Максим закатал рукава рубахи на левой руке. Чуть выше локтя синим был наколот рисунок: пень с корнями-щупальцами, в пень воткнут меч, обвитый змеем. Под рисунком буквы: «Нет счастья в жизни».

— Профессионалы отсидки печать приквасили. На память. Я ведь только год отбыл. Один день за три считали. На стройке тоже вкалывал. Профессионалам это не нравилось.

— Хлопец ты добрый, — сказал Кабанец, с какой-то умильностью поглядев на Максима. — Наш хлопец! Ты это… про черного соболька-то… Не видел ты его у меня. Покрышки для мотоцикла тебе вышлю, нейлоновый свитер супруге. В Киеве у меня знакомство со всей торговлей зараз…

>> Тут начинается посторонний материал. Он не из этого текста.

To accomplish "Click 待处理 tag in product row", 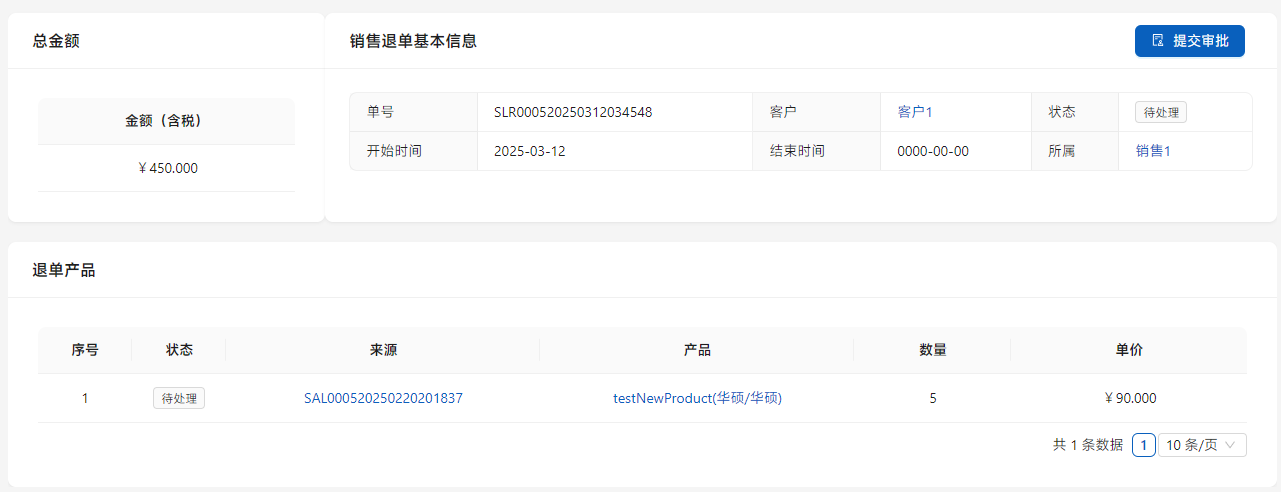I will pyautogui.click(x=179, y=398).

— Уй! — зашелся Максим в хриплом хохоте, откинувшись на прокопченные бревна стены.

Но вдруг, оборвав хохот, резко прянул вперед, нацелил на Кабанца дырки ноздрей, скривил рот:

— На гадах я чокнулся! Понял? Лучше я поползу на карачках, чем поеду на твоих сволочных шинах! Свет застите! Зачем тебе соболей? Кучу наворочать в сберкасс се, чтоб потом сынок твой в кулак хихикал, глядя, как другие тянут лямку? Я тебя насквозь, гада, вижу!

У стола на земляном полу сидела мухрая собака Кабанца, голодно сверкавшая глазами на едоков. Как бы придя в себя, Максим резко поднялся с лавки и вышвырнул собаку за дверь. Забайкальские охотники никогда не держат собак в зимовье или избе, считая это дрянной привычкой. Но Кабанец привез эту собаку с собой, позарившись на ее медали и купив ее не то на барахолке, не то на собачьей выставке.

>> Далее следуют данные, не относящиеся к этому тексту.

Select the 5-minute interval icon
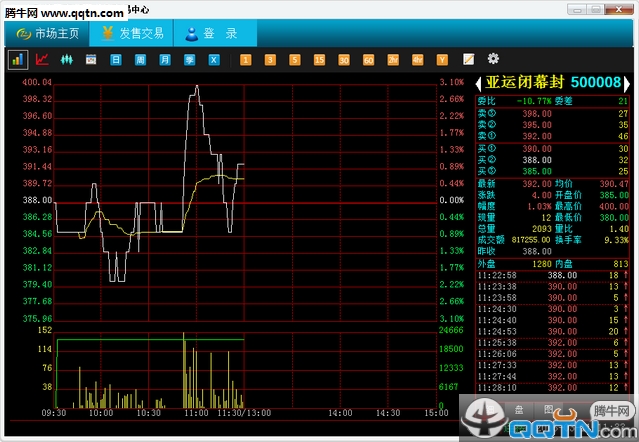Screen dimensions: 639x442 pos(295,60)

Максим разостлал на нарах спальный мешок, хохотнув напоследок:

— Эй, дед! Сморков-то у тебя где? Под сосной в сугроб закопал? Из-за черного подрались? Сморков его добыл, а?

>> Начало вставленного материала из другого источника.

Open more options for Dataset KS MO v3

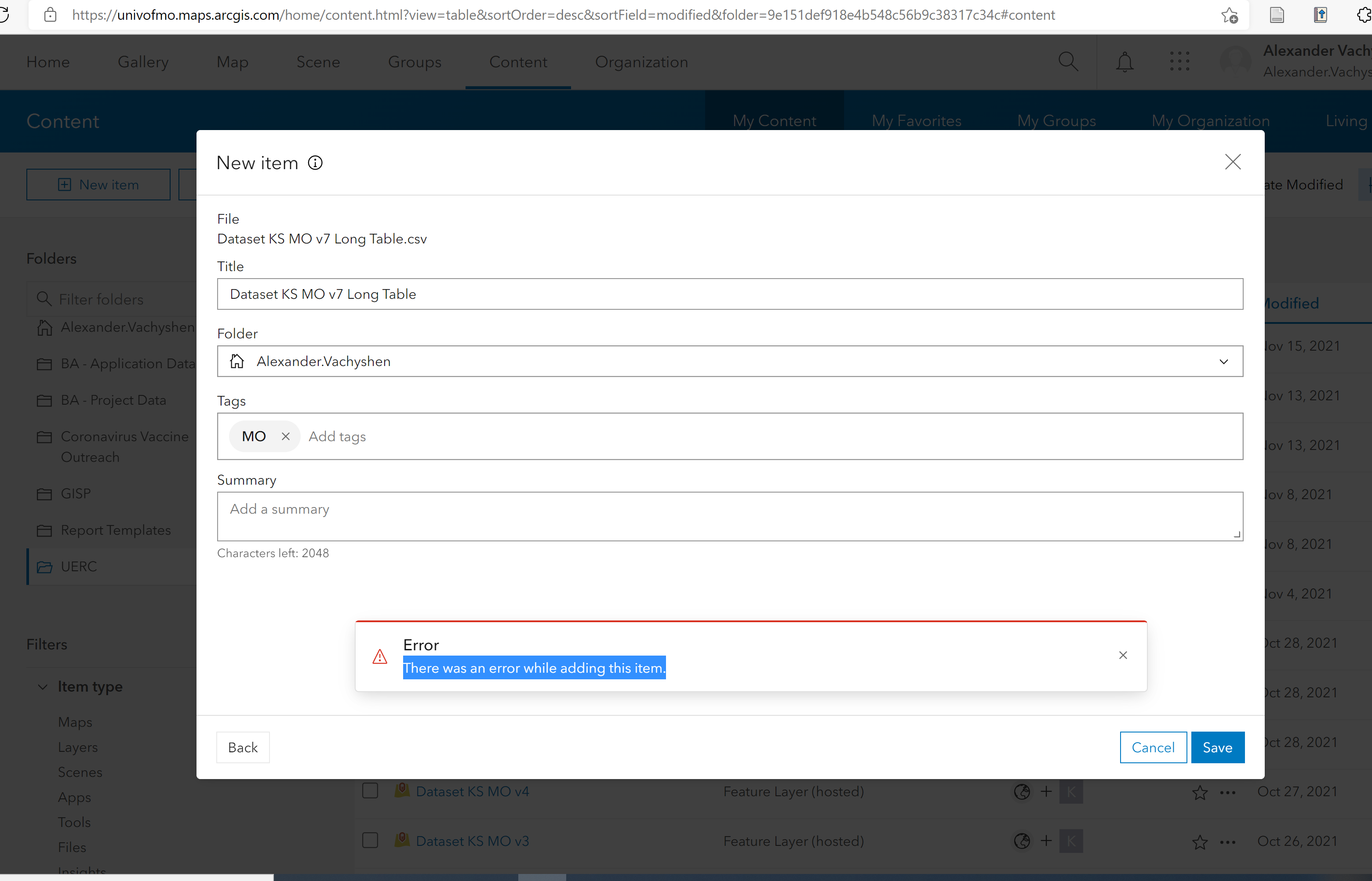point(1228,841)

Кабанец плаксиво наморщился и даже осенил грудь крестом:

— Бог с тобой, чего мелешь? Задержался Сморков, тунец шелудивый! На Широкую послал его капканы снимать. Продукты у нас кончились, сухарей вот жмени две-три осталось. Мясо с Буркал сволокешь, с тобой уедем — с голодухи куда пешком утопаешь, мужичок дорогой?

Дешевенький транзистор, висевший на стене зимовья, поучал пастьбе тонкорунных овец. Кабанец перевел ручку приемника. Певец пропел бодряцким картофельным голосом:

Все еще впереди,

Все еще впереди-и-и.

Потом голос скрипки проколол тишину зимовья шилом тоски. Максим почувствовал, как узкая полоска стали вонзилась в сердце и закачалась — меч, брошенный с высоты. Максим лежал на нарах лицом к стене. От стены пахло березовой сажей и пыльным мхом. Сон не шел — нервы были натянуты. Максим переутомился, пробиваясь через наледь.

Кабанец, шебурша, как мышь, натянул на пялку шкурку черного соболя. Воткнул конец пялки в паз между бревен, Кряхтел, ворчал под нос, плевался, курил. Опять зашебуршал по сухим бревнам стены. Максиму показалось, что он пересадил пялку с соболем поближе к своему изголовью. «Боится — украду», — усмехнулся Максим.

Мешая спать, всю ночь скреблась и визжала собака.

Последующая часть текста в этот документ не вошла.